Der Grund: Das große Ganze nicht im Blick
Im beschriebenen Fall war das agile Team vom übergeordneten Ziel abgeschnitten. Das heißt, jedes Teammitglied wusste zwar, was im aktuellen Sprint verlangt wird, hatte aber über den Rand einer Story nie hinausgesehen. Es fehlte der „rote Faden“, die Story-übergreifenden Abhängigkeiten wurden bei diesem Vorgehen nicht betrachtet.
Die Empfehlung:
Auch in einem agilen Software-Entwicklungsprojekt muss das zu erstellende Produkt zunächst einmal definiert werden. Die Frage bei der Produktkonzeption lautet:
Was soll das Produkt tun?
Welche Funktionalität muss es zur Verfügung stellen?
Welche Prozesse müssen die Benutzer ausführen um die gewünschten Resultate zu erzielen?
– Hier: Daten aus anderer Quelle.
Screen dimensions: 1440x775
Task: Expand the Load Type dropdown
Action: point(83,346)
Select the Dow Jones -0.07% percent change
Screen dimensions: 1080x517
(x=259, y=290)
Genau diese Prozesse gilt es zu dokumentieren und transparent zu gestalten. Diese Prozesse sind zwingend als Teil des Integrations-/Regressionstests durchzuführen. Nicht nur die Story als solche muss getestet werden, darüber hinaus müssen zusammenhängende und voneinander abhängige Stories im Verbund (integrativ) untersucht werden. Dies wird am sinnvollsten auf Geschäftsprozessebene durchgeführt. Der Product Owner steuert dabei, welche Funktionalitäten umgesetzt werden sollen und die Tester unterstützen mit der Analyse auf Testbarkeit und klären eventuelle Ungenauigkeiten. Idealerweise werden die Stories entlang der Prozesse abgebildet. Nach jedem Sprint ist ersichtlich, wie weit der Prozess bereits als Funktionalität abgebildet wurde bzw. welchen Reifegrad der Prozess erreicht hat. Abhängig vom Reifegrad kann ein „Regressions Sprint“ eingeplant und durchgeführt werden. Somit wird eine Forderung der agilen Methode qualitativ hochwertig erfüllt: Am Ende eine Sprints steht ein fertiges (Teil-)Produkt zur Verfügung. Dieses Produkt kann mit dem Product Owner als Stellvertreter der Nutzer abgenommen werden.
Fazit: Testen entlang der Geschäftsprozesse hilft Lücken in der agilen Softwareentwicklung zu entdecken. Weiterhin gibt dieses Vorgehen den Product Ownern eine Struktur an die Hand, die Umsetzung der in den Stories beschriebenen Funktionalitäten priorisiert zu steuern.